The Electronic Common Technical Document (eCTD) is the standard, accepted electronic format for the following submission types:
- New Drug Application (NDA)
- Abbreviated New Drug Application (ANDA)
- Investigational New Drug Application (IND)
- Biologics License Application (BLA)
- Master files: Drug Master File (DMF) and Biologics Master File (BMF)
- Emergency Use Authorization (EUA)
An eCTD publishing tool is recommended to automatically create the eCTD sequence folder and file structure. FDA does not recommend specific tool vendors, however, they can be located via internet search.
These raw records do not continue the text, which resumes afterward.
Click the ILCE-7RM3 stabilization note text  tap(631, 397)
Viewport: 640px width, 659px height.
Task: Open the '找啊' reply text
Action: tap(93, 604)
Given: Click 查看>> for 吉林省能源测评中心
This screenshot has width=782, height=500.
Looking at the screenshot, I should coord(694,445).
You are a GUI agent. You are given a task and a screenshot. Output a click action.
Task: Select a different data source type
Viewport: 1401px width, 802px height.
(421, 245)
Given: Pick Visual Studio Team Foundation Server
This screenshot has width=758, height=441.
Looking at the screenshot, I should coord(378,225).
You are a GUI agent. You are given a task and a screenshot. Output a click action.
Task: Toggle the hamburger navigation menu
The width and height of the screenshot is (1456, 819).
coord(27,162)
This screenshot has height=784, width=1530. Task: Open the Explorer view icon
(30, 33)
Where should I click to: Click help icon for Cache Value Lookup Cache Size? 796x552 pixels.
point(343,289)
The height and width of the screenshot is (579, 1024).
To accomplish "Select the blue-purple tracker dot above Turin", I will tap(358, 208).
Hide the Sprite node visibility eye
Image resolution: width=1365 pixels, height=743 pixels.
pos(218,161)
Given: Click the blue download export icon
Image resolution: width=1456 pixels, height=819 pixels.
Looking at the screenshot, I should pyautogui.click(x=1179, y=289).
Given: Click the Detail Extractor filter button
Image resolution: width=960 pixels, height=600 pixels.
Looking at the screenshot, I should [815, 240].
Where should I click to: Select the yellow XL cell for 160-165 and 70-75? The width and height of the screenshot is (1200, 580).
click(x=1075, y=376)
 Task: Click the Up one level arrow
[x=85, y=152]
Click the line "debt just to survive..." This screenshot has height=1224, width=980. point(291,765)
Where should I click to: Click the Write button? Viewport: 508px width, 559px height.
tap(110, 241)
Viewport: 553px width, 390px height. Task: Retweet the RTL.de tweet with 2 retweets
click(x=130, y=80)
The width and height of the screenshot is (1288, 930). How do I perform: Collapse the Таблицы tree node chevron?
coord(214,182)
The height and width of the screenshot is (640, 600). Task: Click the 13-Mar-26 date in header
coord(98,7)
For information on eCTD format, please visit: www.fda.gov/ectd
Types of Applications
Investigational New Drug (IND)
Current Federal law requires that a drug be the subject of an approved marketing application before it is transported or distributed across state lines. Because a sponsor will probably want to ship the investigational drug to clinical investigators in many states, it must seek an exemption from that legal requirement. The IND is the means through which the sponsor technically obtains this exemption from the FDA.
New Drug Application (NDA)
When the sponsor of a new drug believes that enough evidence on the drug’s safety and effectiveness has been obtained to meet FDA’s requirements for marketing approval, the sponsor submits to FDA a new drug application (NDA).
The application must contain data from specific technical viewpoints for review, including chemistry, pharmacology, medical, biopharmaceutics, and statistics. If the NDA is approved, the product may be marketed in the United States.
Abbreviated New Drug Application (ANDA)
Generic drug applications are called “abbreviated” because they are generally not required to include preclinical (animal) and clinical (human) data to establish safety and effectiveness. Instead, a generic applicant must scientifically demonstrate that its product is bioequivalent (i.e., performs in the same manner as the innovator drug).
Once approved, an applicant may manufacture and market the generic drug product to provide a safe, effective, low cost alternative to the American public.
Over the Counter Drugs (OTC)
Over-the-counter (OTC) drugs play an increasingly vital role in America’s health care system.
OTC drug products are those drugs that are available to consumers without a prescription.
Biologic License Application (BLA)
Biological products are approved for marketing under the provisions of the Public Health Service (PHS) Act. The Act requires a firm who manufactures a biologic for sale in interstate commerce to hold a license for the product.
A biologics license application is a submission that contains specific information on the manufacturing processes, chemistry,pharmacology, clinical pharmacology and the medical affects of the biologic product.